Collected data
════

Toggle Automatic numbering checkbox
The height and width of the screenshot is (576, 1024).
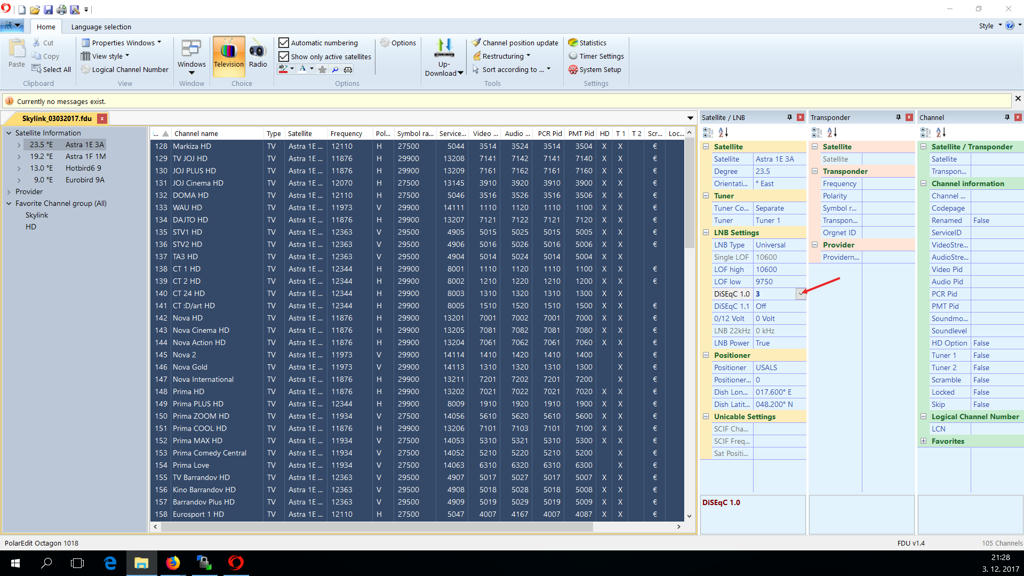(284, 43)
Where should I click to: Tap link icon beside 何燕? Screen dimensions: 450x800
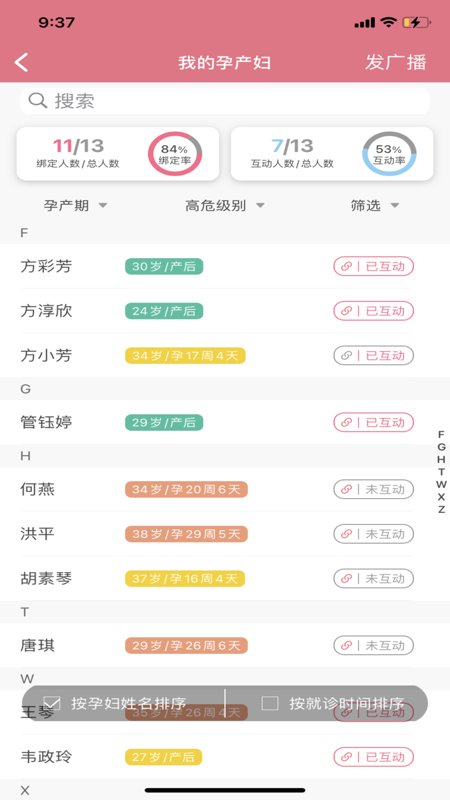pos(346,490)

════

What you will do: Please hand back every entry above exactly, with no images in the copy.

Completed task:
Toggle Automatic numbering checkbox
The height and width of the screenshot is (576, 1024).
(284, 43)
Where should I click to: Tap link icon beside 何燕? Screen dimensions: 450x800
pos(346,490)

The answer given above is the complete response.